◆ **What to do**:
(1) Answer the following questions using the forum post on call writing and Federal Reserve policy.
(a) According to the post, who benefits in a non-trending market?
(b) In which month and year does the post say the Fed should have begun lowering rates?
(c) What interest rate does the post say many CEOs considered reasonable?
(2) Write the next part of the forum post on call writing and Federal Reserve policy, beginning immediately after its final sentence.
** start Text passage **
To: Timetobuy who wrote (4728)11/11/2001 3:11:27 PM
From: FR1  Read Replies (2) | Respond to of 99280
 
In a non trending market, call sellers will benefit.
Right. A great place to wind up would be sitting on a large number of shares of a stock that has great dividends and trends up. You can write short term calls, collect dividends and get stock appreciation.

The fed's loosening of monetary policy pre y2k probably created overdemand, overcapacity and oversupply and we're making up for that now.
Yes. But the FED should have started lowering rates in April 2000 when we saw the first dramatic decline in the market and many CEOs were screaming for the FED to reduce interest rates to a reasonable rate ~5%. If the FED had not insisted on keeping the tight money policy there would still have been a selloff but it would have been more natural and based on industry demand - not FED demand.

I think you meant that the price doesn't move one for one any more as it approaches the strike though.

Right. I guess I was not clear.
** end Text passage **
** start Extracted material **
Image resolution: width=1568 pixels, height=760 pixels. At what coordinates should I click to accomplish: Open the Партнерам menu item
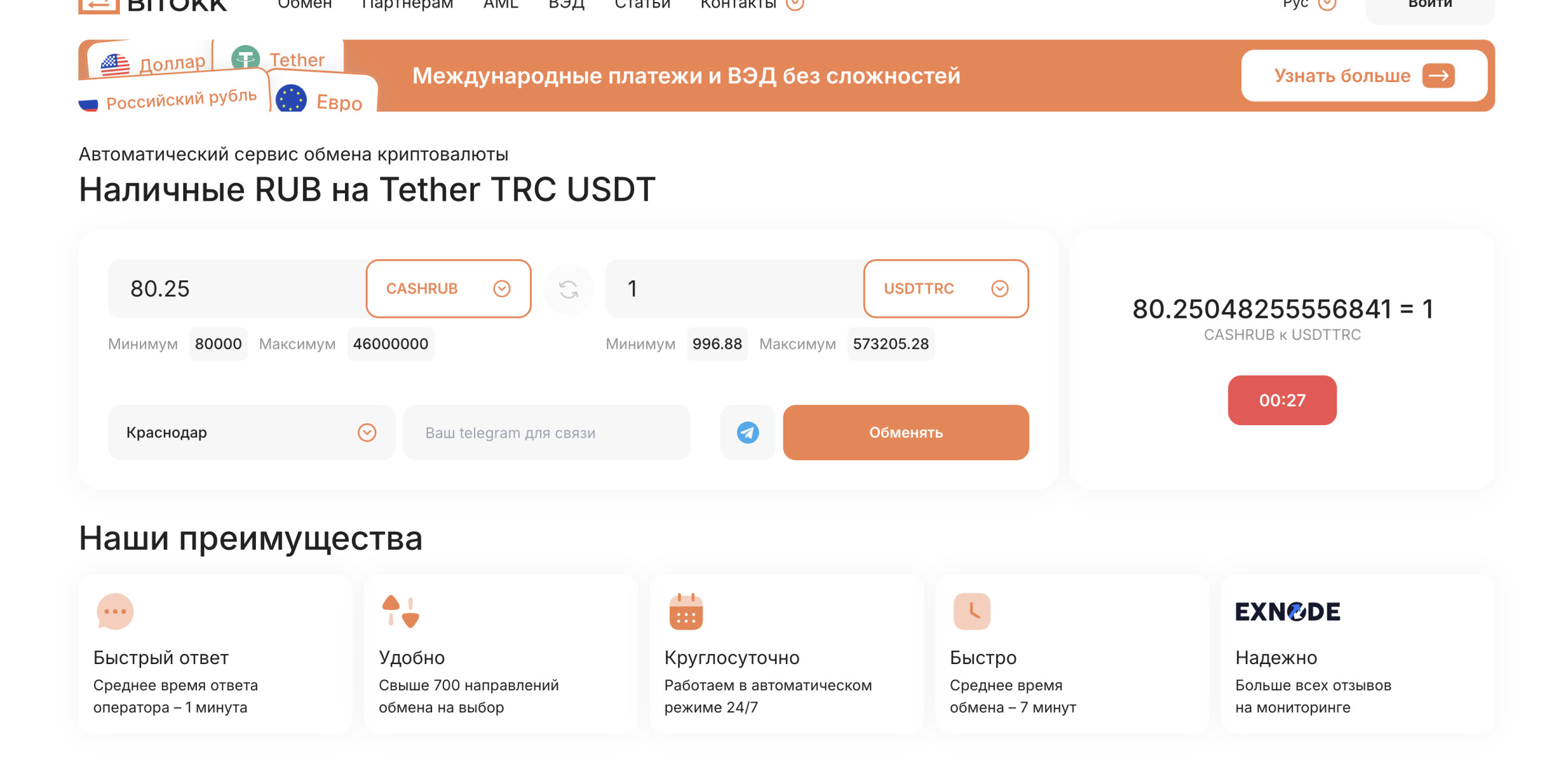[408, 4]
** end Extracted material **
** start Extracted material **
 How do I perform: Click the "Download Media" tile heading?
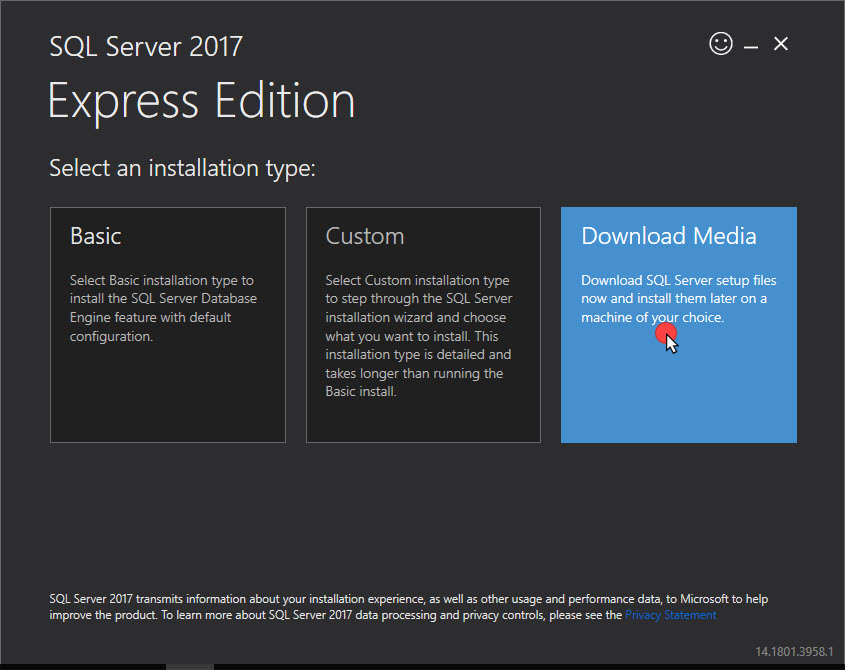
** end Extracted material **
** start Extracted material **
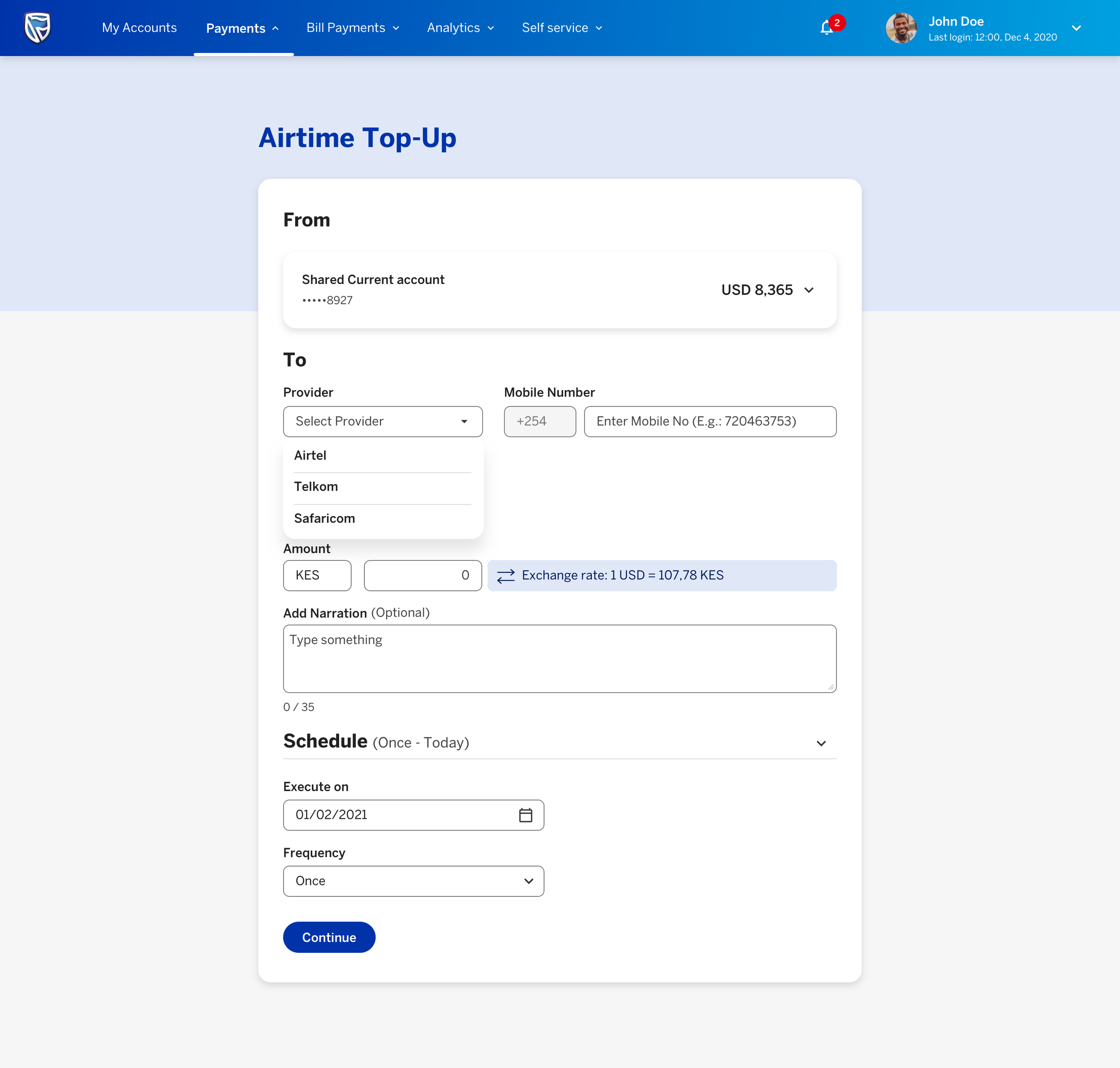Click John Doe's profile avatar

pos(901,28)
** end Extracted material **
◆ **Outputs in order**:
(1)
(a) Call sellers.
(b) April 2000.
(c) Approximately 5%.

(2)
I have a question about your method. You stated that you buy a lot of itm calls and then sell some calls to buy the stock with profits. In the instance of 5 calls on BRCM, let's say you sell 4 of them. Say you bought calls 3 months out whose strike price was $15 itm. With BRCM that would give you the cost of $18/share you mentioned. BRCM was around $35 two months ago so you would be buying Dec '01 calls with a strike price of $20/share for a premium of $18/share. I assume you would sell about a month before expiration because the last month is where option premiums go to hell. So if you sold your Dec '01 calls now, they now go for $21/share. So you would sell now and profit $20 - $18 = $2/share (assume no broker cost). So you would gain $800. But the cost to convert the last call to stock would be $4,300. So I don't see how your gain from the sale of calls could give you enough money to convert even one call to shares. Of course, the method works great if you have really deep pockets and can buy 100 calls.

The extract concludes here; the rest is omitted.